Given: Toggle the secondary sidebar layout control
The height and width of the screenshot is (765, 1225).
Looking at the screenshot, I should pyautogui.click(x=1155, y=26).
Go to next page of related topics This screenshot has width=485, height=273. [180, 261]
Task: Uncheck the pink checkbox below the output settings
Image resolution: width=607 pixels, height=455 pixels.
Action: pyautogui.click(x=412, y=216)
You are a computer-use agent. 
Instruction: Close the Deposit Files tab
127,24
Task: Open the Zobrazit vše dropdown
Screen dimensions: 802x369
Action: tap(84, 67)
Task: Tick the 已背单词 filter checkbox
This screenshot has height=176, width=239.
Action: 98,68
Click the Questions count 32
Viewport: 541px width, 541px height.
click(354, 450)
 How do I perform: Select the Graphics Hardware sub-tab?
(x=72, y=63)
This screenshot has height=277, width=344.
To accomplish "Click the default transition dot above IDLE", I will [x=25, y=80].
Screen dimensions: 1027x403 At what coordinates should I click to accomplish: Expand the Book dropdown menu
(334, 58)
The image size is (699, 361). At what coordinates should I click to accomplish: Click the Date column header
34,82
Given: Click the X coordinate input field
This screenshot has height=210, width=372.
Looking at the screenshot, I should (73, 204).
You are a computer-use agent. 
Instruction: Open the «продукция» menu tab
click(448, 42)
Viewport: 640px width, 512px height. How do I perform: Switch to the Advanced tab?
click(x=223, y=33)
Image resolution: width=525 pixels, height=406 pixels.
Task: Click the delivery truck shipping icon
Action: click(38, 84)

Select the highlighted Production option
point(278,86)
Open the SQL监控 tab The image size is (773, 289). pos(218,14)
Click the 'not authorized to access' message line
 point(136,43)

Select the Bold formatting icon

·····

=== Exercise ===
Begin with the line holding "This screenshot has height=210, width=372." and end with the last line of the material. Copy all of them exactly.

=== Answer section ===
This screenshot has height=210, width=372.
Looking at the screenshot, I should (73, 204).
You are a computer-use agent. 
Instruction: Open the «продукция» menu tab
click(448, 42)
Viewport: 640px width, 512px height. How do I perform: Switch to the Advanced tab?
click(x=223, y=33)
Image resolution: width=525 pixels, height=406 pixels.
Task: Click the delivery truck shipping icon
Action: click(38, 84)

Select the highlighted Production option
point(278,86)
Open the SQL监控 tab The image size is (773, 289). pos(218,14)
Click the 'not authorized to access' message line
 point(136,43)

Select the Bold formatting icon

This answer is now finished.